::: DATA :::
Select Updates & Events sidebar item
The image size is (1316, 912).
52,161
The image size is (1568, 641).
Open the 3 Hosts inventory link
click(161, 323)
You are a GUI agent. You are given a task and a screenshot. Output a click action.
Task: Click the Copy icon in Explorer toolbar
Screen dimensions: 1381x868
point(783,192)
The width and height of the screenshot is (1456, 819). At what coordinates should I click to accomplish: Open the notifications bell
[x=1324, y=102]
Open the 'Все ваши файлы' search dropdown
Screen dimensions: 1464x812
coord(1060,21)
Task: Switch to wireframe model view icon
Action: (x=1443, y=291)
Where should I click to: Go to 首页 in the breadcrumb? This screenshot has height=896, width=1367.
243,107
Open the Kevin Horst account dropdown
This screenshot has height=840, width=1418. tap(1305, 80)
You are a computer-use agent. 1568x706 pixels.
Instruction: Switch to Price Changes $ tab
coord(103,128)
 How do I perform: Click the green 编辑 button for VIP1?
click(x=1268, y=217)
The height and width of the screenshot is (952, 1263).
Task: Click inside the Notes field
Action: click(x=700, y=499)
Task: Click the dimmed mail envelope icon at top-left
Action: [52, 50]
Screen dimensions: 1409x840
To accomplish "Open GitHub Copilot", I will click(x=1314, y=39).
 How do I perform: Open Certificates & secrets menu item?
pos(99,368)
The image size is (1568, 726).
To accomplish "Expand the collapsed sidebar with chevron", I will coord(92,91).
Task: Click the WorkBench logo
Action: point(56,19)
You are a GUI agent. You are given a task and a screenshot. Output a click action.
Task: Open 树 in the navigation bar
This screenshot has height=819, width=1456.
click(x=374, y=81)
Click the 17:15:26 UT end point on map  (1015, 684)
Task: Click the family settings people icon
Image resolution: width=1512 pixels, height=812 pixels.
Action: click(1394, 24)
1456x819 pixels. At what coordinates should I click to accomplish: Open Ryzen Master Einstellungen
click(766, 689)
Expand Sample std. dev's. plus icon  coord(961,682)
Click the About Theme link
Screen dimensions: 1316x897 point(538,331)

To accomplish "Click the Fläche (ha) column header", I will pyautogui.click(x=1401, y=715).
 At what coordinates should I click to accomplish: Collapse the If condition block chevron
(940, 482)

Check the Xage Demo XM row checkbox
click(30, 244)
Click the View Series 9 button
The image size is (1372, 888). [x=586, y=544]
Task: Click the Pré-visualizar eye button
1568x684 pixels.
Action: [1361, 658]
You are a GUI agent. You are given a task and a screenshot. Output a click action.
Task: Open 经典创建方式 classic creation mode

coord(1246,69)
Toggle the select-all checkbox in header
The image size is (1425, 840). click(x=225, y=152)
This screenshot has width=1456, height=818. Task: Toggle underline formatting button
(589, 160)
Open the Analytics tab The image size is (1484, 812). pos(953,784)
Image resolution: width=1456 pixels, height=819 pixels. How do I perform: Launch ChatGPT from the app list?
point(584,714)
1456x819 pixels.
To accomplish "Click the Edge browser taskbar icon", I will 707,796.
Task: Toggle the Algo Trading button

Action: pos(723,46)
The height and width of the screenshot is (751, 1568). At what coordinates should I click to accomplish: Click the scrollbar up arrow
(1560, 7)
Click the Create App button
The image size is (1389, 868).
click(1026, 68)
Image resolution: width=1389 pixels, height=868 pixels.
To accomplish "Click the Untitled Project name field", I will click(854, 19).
:::
### PROBLEM TO WORK ON
Now write the data shown above out again, word for word.

### THE COMPLETED TASK
Select Updates & Events sidebar item
The image size is (1316, 912).
52,161
The image size is (1568, 641).
Open the 3 Hosts inventory link
click(161, 323)
You are a GUI agent. You are given a task and a screenshot. Output a click action.
Task: Click the Copy icon in Explorer toolbar
Screen dimensions: 1381x868
point(783,192)
The width and height of the screenshot is (1456, 819). At what coordinates should I click to accomplish: Open the notifications bell
[x=1324, y=102]
Open the 'Все ваши файлы' search dropdown
Screen dimensions: 1464x812
coord(1060,21)
Task: Switch to wireframe model view icon
Action: (x=1443, y=291)
Where should I click to: Go to 首页 in the breadcrumb? This screenshot has height=896, width=1367.
243,107
Open the Kevin Horst account dropdown
This screenshot has height=840, width=1418. tap(1305, 80)
You are a computer-use agent. 1568x706 pixels.
Instruction: Switch to Price Changes $ tab
coord(103,128)
 How do I perform: Click the green 编辑 button for VIP1?
click(x=1268, y=217)
The height and width of the screenshot is (952, 1263).
Task: Click inside the Notes field
Action: click(x=700, y=499)
Task: Click the dimmed mail envelope icon at top-left
Action: [52, 50]
Screen dimensions: 1409x840
To accomplish "Open GitHub Copilot", I will click(x=1314, y=39).
 How do I perform: Open Certificates & secrets menu item?
pos(99,368)
The image size is (1568, 726).
To accomplish "Expand the collapsed sidebar with chevron", I will coord(92,91).
Task: Click the WorkBench logo
Action: point(56,19)
You are a GUI agent. You are given a task and a screenshot. Output a click action.
Task: Open 树 in the navigation bar
This screenshot has height=819, width=1456.
click(x=374, y=81)
Click the 17:15:26 UT end point on map  (1015, 684)
Task: Click the family settings people icon
Image resolution: width=1512 pixels, height=812 pixels.
Action: click(1394, 24)
1456x819 pixels. At what coordinates should I click to accomplish: Open Ryzen Master Einstellungen
click(766, 689)
Expand Sample std. dev's. plus icon  coord(961,682)
Click the About Theme link
Screen dimensions: 1316x897 point(538,331)

To accomplish "Click the Fläche (ha) column header", I will pyautogui.click(x=1401, y=715).
 At what coordinates should I click to accomplish: Collapse the If condition block chevron
(940, 482)

Check the Xage Demo XM row checkbox
click(30, 244)
Click the View Series 9 button
The image size is (1372, 888). [x=586, y=544]
Task: Click the Pré-visualizar eye button
1568x684 pixels.
Action: [1361, 658]
You are a GUI agent. You are given a task and a screenshot. Output a click action.
Task: Open 经典创建方式 classic creation mode

coord(1246,69)
Toggle the select-all checkbox in header
The image size is (1425, 840). click(x=225, y=152)
This screenshot has width=1456, height=818. Task: Toggle underline formatting button
(589, 160)
Open the Analytics tab The image size is (1484, 812). pos(953,784)
Image resolution: width=1456 pixels, height=819 pixels. How do I perform: Launch ChatGPT from the app list?
point(584,714)
1456x819 pixels.
To accomplish "Click the Edge browser taskbar icon", I will 707,796.
Task: Toggle the Algo Trading button

Action: pos(723,46)
The height and width of the screenshot is (751, 1568). At what coordinates should I click to accomplish: Click the scrollbar up arrow
(1560, 7)
Click the Create App button
The image size is (1389, 868).
click(1026, 68)
Image resolution: width=1389 pixels, height=868 pixels.
To accomplish "Click the Untitled Project name field", I will click(854, 19).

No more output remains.